Leveraging tech to streamline processes, analyze data at scale, and respond rapidly to potential threats

The Power of Automated Threat Hunting

04/07/2024

Staying ahead of malicious actors is a continuous challenge for governments and organizations worldwide. Cybersecurity can no longer be reactive. And with the shift to a more proactive approach, threat hunting continues to gain in popularity and sophistication. Instead of waiting for alerts or incidents to occur, organizations now actively search for signs of compromise, anomalies, or potential threats within their systems. The use of security automation has become pivotal in expediting threat hunting by leveraging technology to streamline processes, analyze data at scale, and respond rapidly to potential threats.

The Role of Security Automation in Threat Hunting

Security automation, including the use of security automation, orchestration, and response (SOAR) solutions, increases the efficiency and precision of threat hunting activities. Automation empowers cybersecurity teams to streamline their processes, enhance their detection capabilities, and respond more rapidly to potential threats.
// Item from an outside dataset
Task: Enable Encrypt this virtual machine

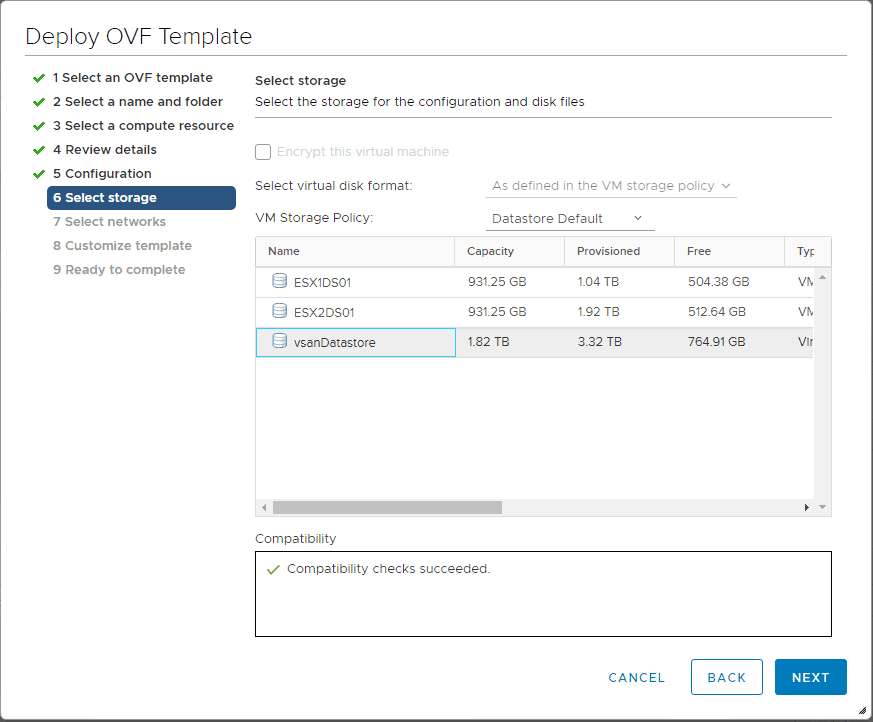Action: click(x=263, y=152)
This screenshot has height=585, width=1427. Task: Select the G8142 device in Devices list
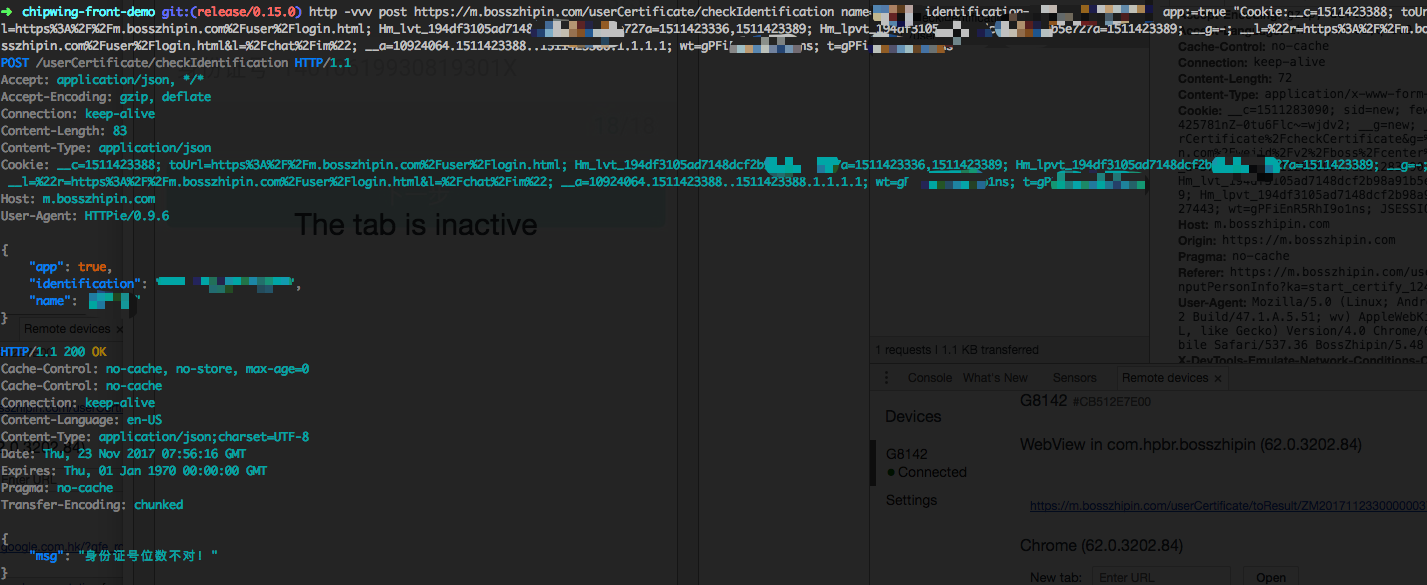point(906,453)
Here’s an in depth look into the ways automation improves the threat hunting process:

Rapid Data Collection: The sheer volume of data generated by systems and networks can overwhelm manual analysis. Automation tools can collect and analyze logs, many times with the help of machine learning algorithms and AI-driven tools, from various sources to identify anomalies or known suspicious patterns that might escape human observation. These systems can also continuously monitor network traffic and behavior and instantly flag common methodologies used by actors to exploit systems and networks.
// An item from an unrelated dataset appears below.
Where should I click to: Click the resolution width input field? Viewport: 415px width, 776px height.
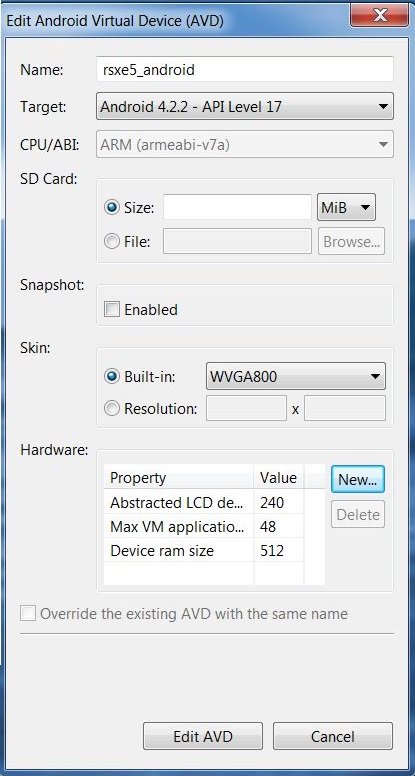click(x=246, y=408)
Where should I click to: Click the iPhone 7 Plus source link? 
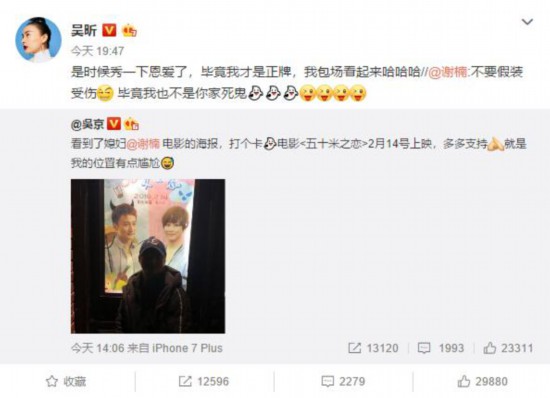coord(187,348)
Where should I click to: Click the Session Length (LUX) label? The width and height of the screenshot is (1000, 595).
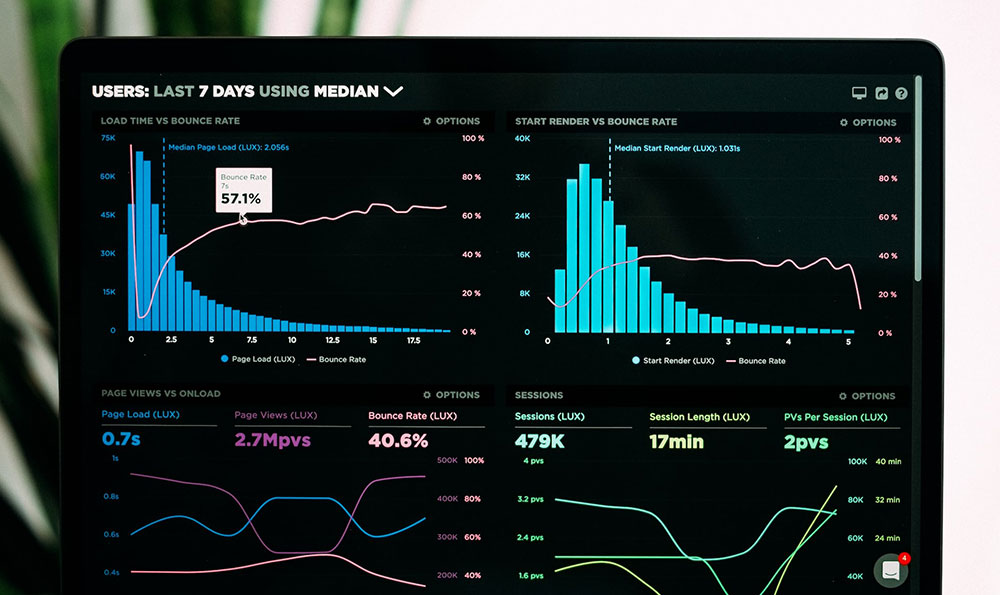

Threat Intelligence Aggregation: Using security automation, it is much easier to aggregate and correlate threat intelligence from various sources. By integrating threat feeds, vulnerability databases, and historical attack data, these systems consolidate the external and internal data about known threats, attack vectors, and vulnerabilities, enabling analysts to identify potential threats and their scope and their impact more effectively.
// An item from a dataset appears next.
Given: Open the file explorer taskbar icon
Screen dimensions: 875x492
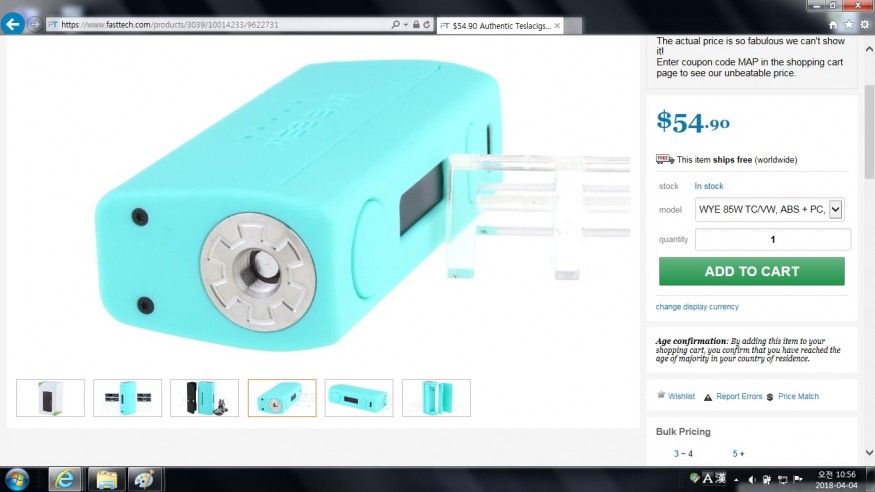Looking at the screenshot, I should pos(106,479).
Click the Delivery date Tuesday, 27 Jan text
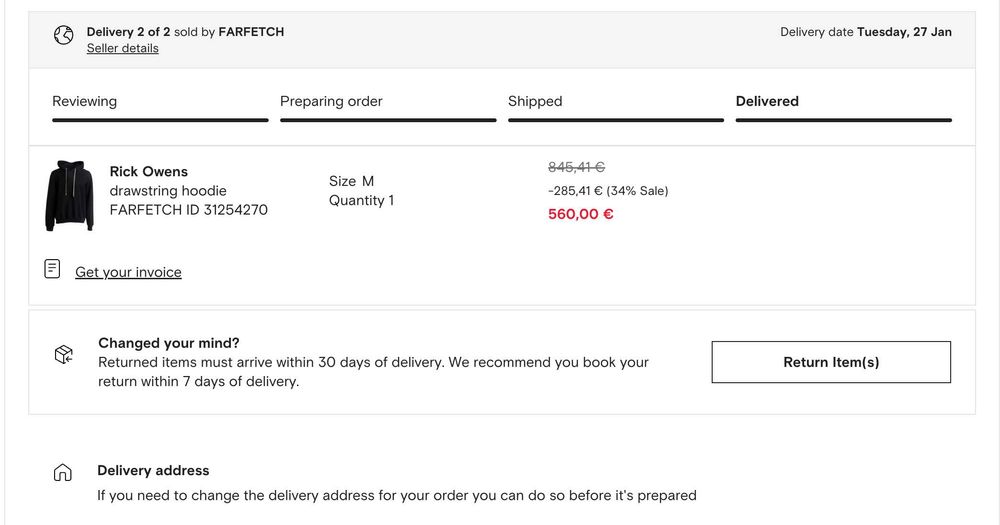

Behavioral Analysis: Using more sophisticated automations, organizations can use behavioral analysis to establish baselines for normal system behavior. Specific deviations trigger alerts, indicating potential threats or unusual behavior. These tools continuously monitor activities, allowing for real-time detection of anomalies, configuration changes, threat behaviors, and threat indicators. With the addition of AI and machine learning, these tools may even recognize patterns and anomalies that might evade traditional rule-based detection.

Incident Response Orchestration: Using automation in the threat hunting process facilitates a quicker and more coordinated response. Threat hunters study and pattern out adversary behaviors, quantify the tradecraft observed, and then test the techniques to build detection content and determine the most effective response actions. They build high-fidelity detections that are both actionable and universal to ensure alerts can detect the techniques used by adversaries of all skill levels. When orchestrating incident response, it’s important for threat hunters to leverage past investigations, research, and testing to provide key artifacts, useful content, and the most effective response actions to the analysts working the incident. This threat-based approach improves the quality of the tools and knowledge provided while enabling swift, effective responses that have been tested and tuned for the specific environment. This ensures that when a detection occurs there’s high confidence it is a true positive, and it also contains the context necessary for reporting and response.

Continuous Improvement: In threat hunting, speed and accuracy are king. By using automation, threat hunters increase the speed of remediation by already having research, scripts, queries, and response actions staged and ready to provide to the analysts working an incident. Accuracy is improved significantly when pairing together threat hunting and automation by ensuring that the queries, scripts, and response actions have already been tested and verified—over days and weeks rather than as an incident unfolds—as the most effective methods for remediation. Accuracy is enhanced because of the consistency that automation brings to a SOC. Each analyst is provided the same resources and context with all technical documentation and open-source intelligence (OSINT) sources carefully selected based on their value to an incident responder. The analyst gets a clearer picture of the incident and is equipped with the most effective actions to take immediately to reduce its overall impact.

The Future of Automated Threat Hunting

The impact of a security incident to an organization largely depends on how fast an incident response team can transition from detection to containment. Incident response triage begins with a detection from monitoring and threat hunting and ends with a clear picture of the incident, the systems involved, and a plan to stop the progress of the attack. This process includes initial assessment, information gathering, analysis, and then the reporting of findings. Using automation and SOAR platforms makes this entire process flow more smoothly and efficiently by providing analysts with a “decision advantage.” By utilizing security automation with threat hunting, organizations can bolster their defenses against sophisticated cyber threats and enable a more proactive security posture.